Lynntech Inc is developing rechargeable lithium-air batteries composed of a lithium metal anode, a lithium-ion conducting electrolyte, and a porous air cathode to meet the increased energy demands of military aircraft and systems. Lynntech has significant experience in developing advanced electrodes and electrolytes for lithium-based batteries. The Airborne Electronic Attack (AEA) Systems and EA-6B Program Office (PMA-234) is the acquisition program sponsor under Program Executive Officer for Tactical Aircraft Programs [PEO(T)]. Rechargeable lithium-air batteries provide greater specific energy, wider operating temperature ranges, longer lifetimes, enhanced safety, and lower cost than current lithium-ion batteries.

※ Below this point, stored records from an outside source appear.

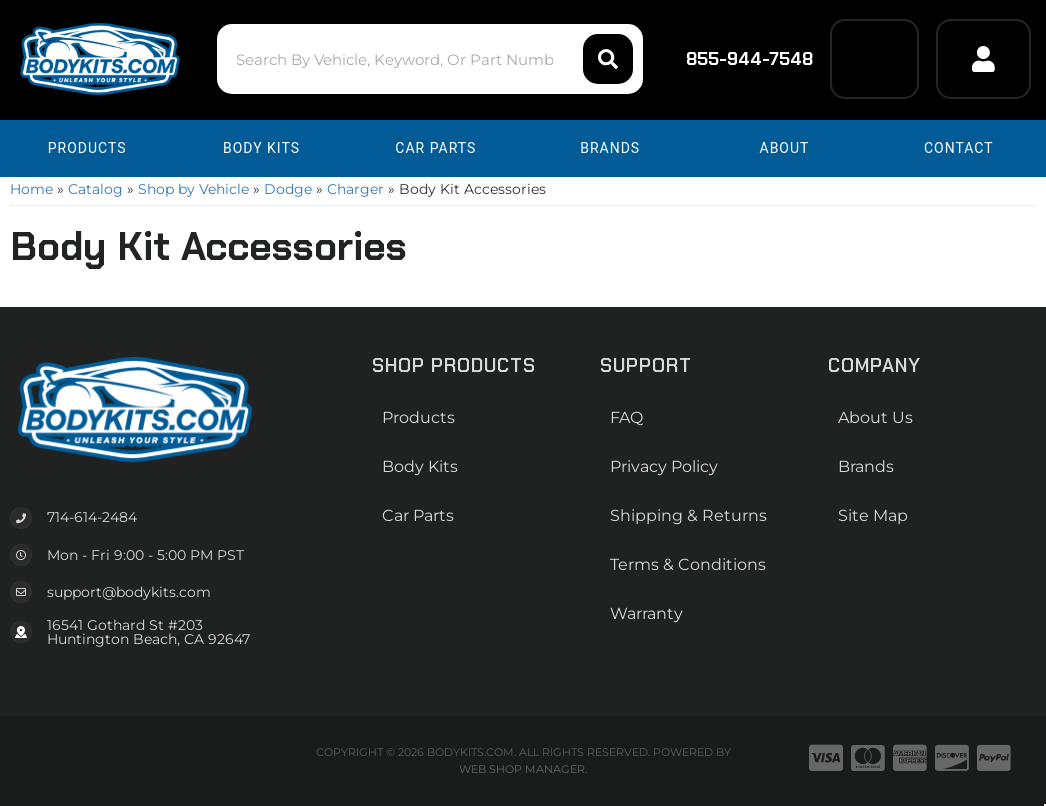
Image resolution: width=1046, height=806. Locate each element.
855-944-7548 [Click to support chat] (736, 59)
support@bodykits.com (129, 592)
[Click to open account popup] (983, 59)
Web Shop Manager (522, 769)
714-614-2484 (92, 517)
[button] (430, 59)
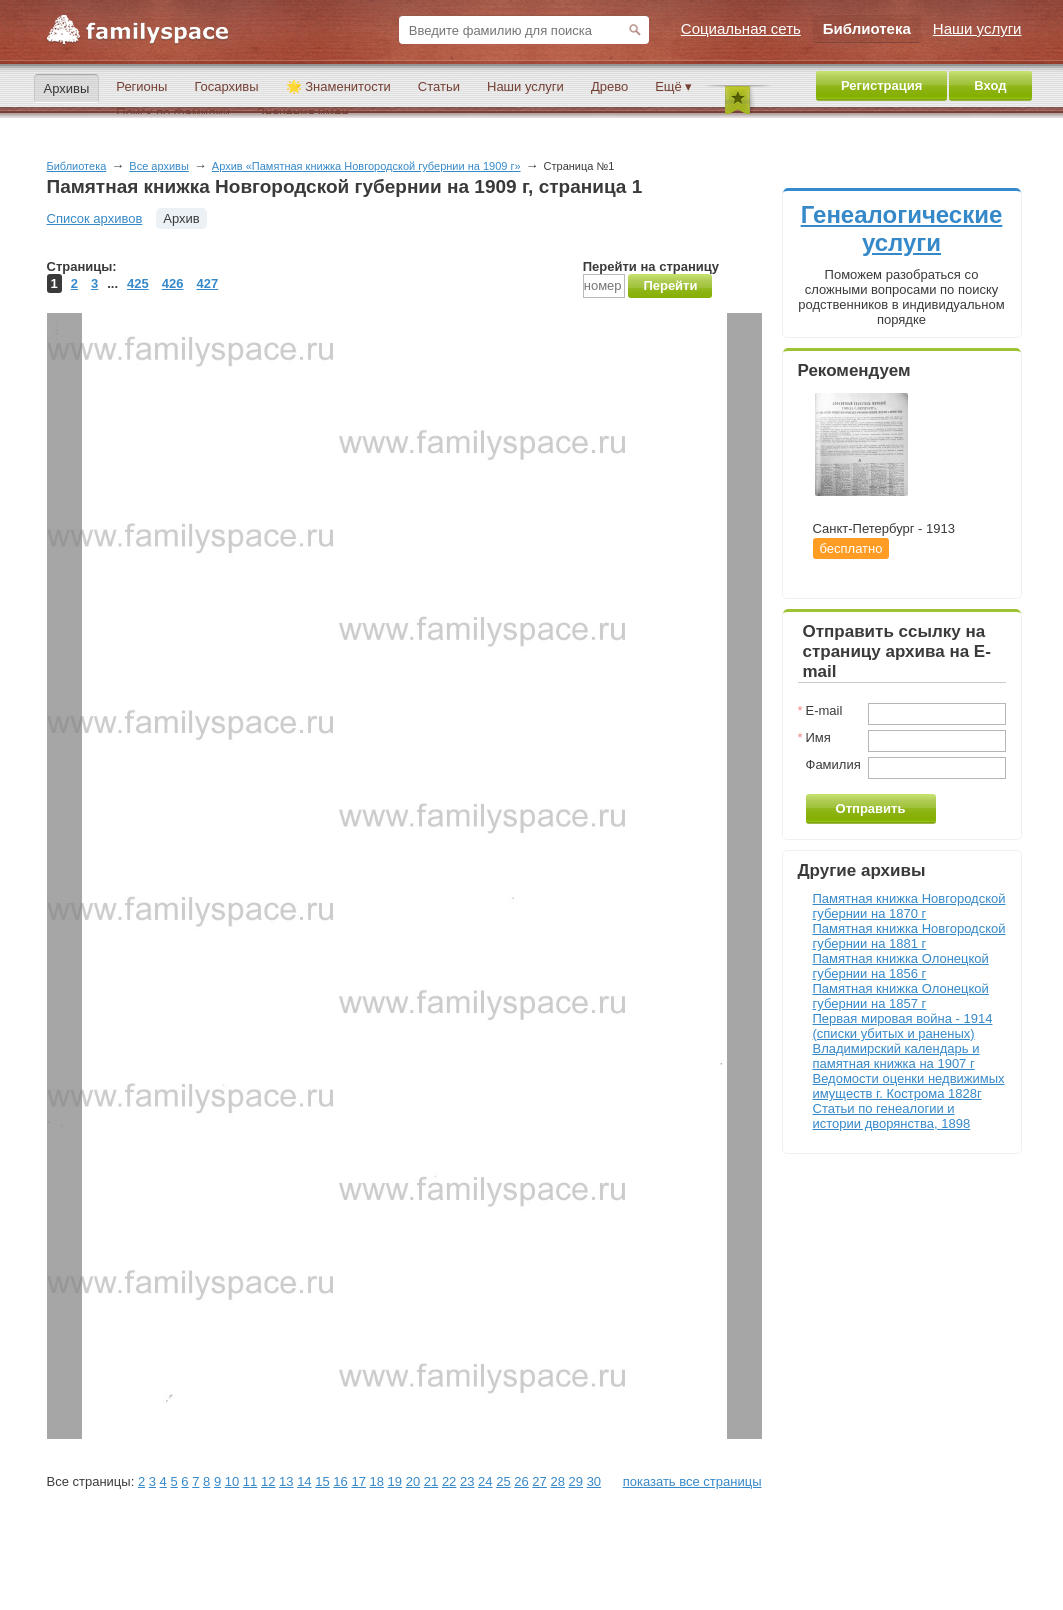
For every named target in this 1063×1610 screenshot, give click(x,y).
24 (485, 1481)
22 (449, 1481)
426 (173, 283)
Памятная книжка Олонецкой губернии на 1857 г (901, 996)
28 (557, 1481)
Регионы (141, 86)
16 (340, 1481)
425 (138, 283)
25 (503, 1481)
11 (250, 1481)
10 (232, 1481)
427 (207, 283)
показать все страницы (692, 1481)
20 (413, 1481)
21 (431, 1481)
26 (521, 1481)
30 (594, 1481)
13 (286, 1481)
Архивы (67, 88)
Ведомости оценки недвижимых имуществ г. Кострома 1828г (909, 1086)
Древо (609, 86)
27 (539, 1481)
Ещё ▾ (673, 86)
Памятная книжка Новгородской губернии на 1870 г (909, 906)
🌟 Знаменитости (338, 86)
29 (576, 1481)
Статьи (439, 86)
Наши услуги (525, 86)
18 (377, 1481)
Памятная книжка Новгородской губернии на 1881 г (909, 936)
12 (268, 1481)
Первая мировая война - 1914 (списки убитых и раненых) (903, 1026)
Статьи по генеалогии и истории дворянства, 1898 (892, 1116)
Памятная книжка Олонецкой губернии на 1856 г (901, 966)
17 (358, 1481)
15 (322, 1481)
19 (395, 1481)
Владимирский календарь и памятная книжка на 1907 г (896, 1056)
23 (467, 1481)
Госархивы (226, 86)
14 (304, 1481)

Phase I results have demonstrated the feasibility of rechargeable lithium-air batteries with high specific energy, enhanced safety, and wide operating temperature performance that meet the Navy’s requirements for naval aircraft power systems.
Hypoxia training is essential for early recognition of hypoxic conditions which is paramount for corrective actions to minimize the adverse impact on pilots. Existing hypoxia training devices are bulky, have significant logistic demands and are susceptible to air starvation of the trainees. Lynntech is developing a compact, portable, pressure-on-demand hypoxia training device that allows the mobility to support training anywhere, eliminates the risk of oxygen starvation that the current equipment suffers from, and has a pure oxygen delivery feature that decreases recovery time. The device is predicated on an electrochemical oxygen separation technology, is very efficient, and is operated on a standard 110VAC wall outlet. Lynntech’s hypoxia training technology will increase the quality, efficiency, flexibility, and safety of hypoxia training for the Navy and others.